KOLONEL MALUDIN SIMBOLON: Ingatan Kolektif Masyarakat Terhadap Jatuhnya Pesawat Tentara Pusat di Huta Tongah.
1. PengantarPada saat duduk dibangku Sekolah Dasar, Ayah saya (penulis artikel ini) pernah menceritakan suatu peristiwa kepada saya tentang jatuhnya “Pesawat Tentara Pusat” percis diladang padi milik oppung pada saat itu. Penuturan sang Ayah bermula pada saat kami bekerja diladang yang sering sekali menemukan peluru dengan panjang 5cm-20cm. Peluru-peluru itu dikumpulkan lalu dibakar, takut-takut kalau masih aktif. Demikian pula dengan potongan-potongan badan pesawat berupa besi dan aluminium yang tertimbun di dalam tanah. Menurut Ayah kami, pesawat itu jatuh setelah diawali oleh kabut hitam di udara yang berasal dari badan pesawat, menukik tajam dan pecah terpisah menjadi 4-5 bahagian serta meledak dengan dahsyat. Pilotnya dibawa ke rumah sakit di Saribudolok dan meninggal serta dimakamkan secara Katholik.

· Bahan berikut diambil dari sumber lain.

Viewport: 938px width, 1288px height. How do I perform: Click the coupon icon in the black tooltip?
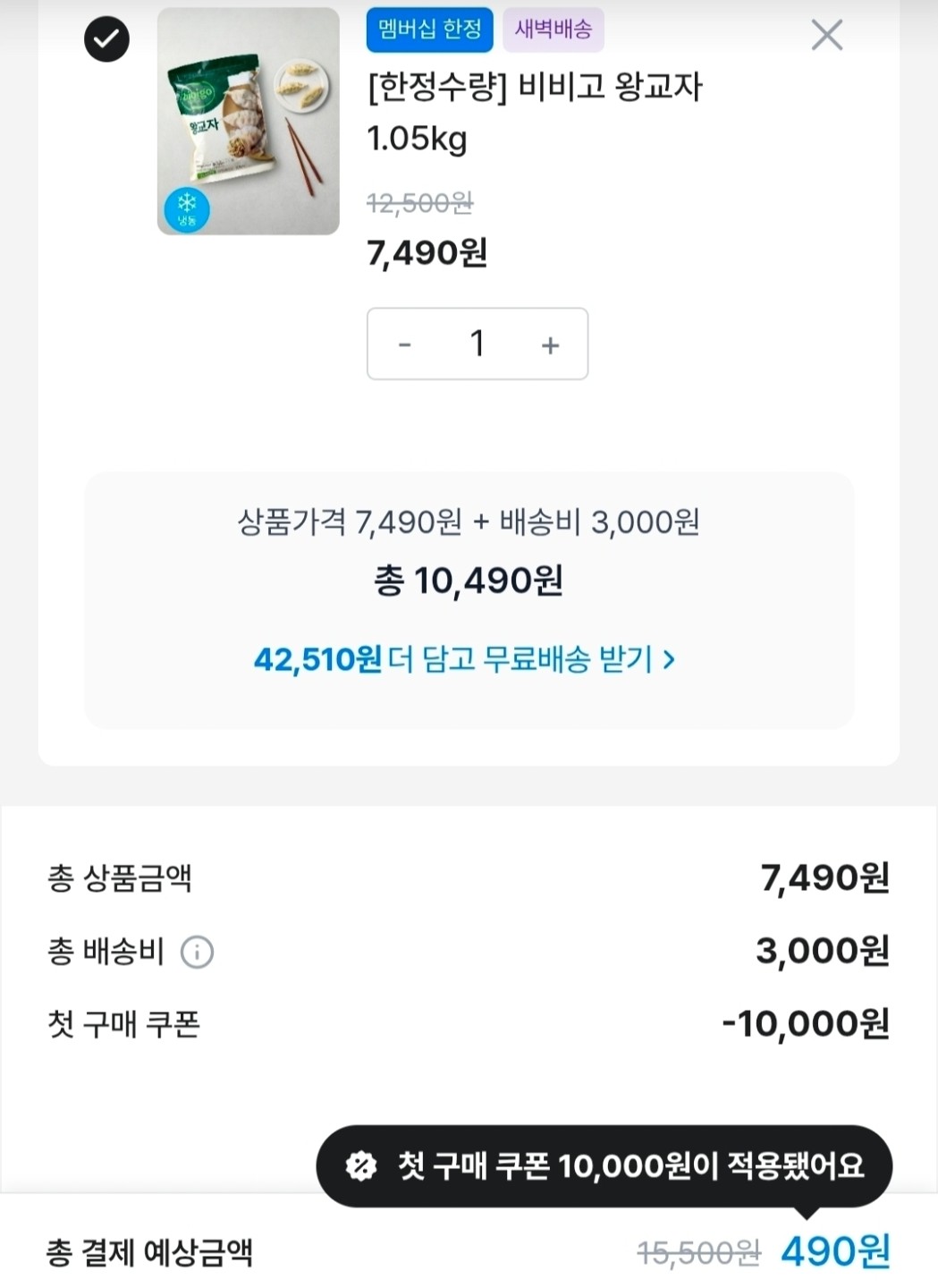pyautogui.click(x=361, y=1165)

Masih menurut Ayah kami yang pada saat itu berumur 9 (sembilan) tahun (dan semua orang tua di kampung itu khususnya yang berumur lebih 50 tahun) mengetahui peristiwa tahun 1958 itu dengan baik. Menurut mereka, “Pesawat Tentara Pusat’ itu ditembak jatuh oleh ‘Gerombolan’ yang dipimpin oleh “Kolonel Simbolon” dari kolong rumah di Huta Tongah-sebuah desa yang jaraknya 52 Km dari Pematang Siantar menuju Kabanjahe. Lebih daripada itu, yang mereka ketahui adalah bahwa ’Kolonel Simbolon’ pada waktu itu adalah pemimpin PRRI-Permesta yang berseberangan dengan ’Tentara Pusat’ di Medan. Peristiwa tentang jatuhnya ’Pesawat Tentara Pusat’ itu hingga kini masih diingat segar oleh penduduk disana dan diwariskan dari generasi ke generasi apalagi bagi keluarga kami, terutama oleh 4 (empat) orang Ayah bersaudara yang pada saat kejadian itu sedang menjagai padi (mamuro) diladang.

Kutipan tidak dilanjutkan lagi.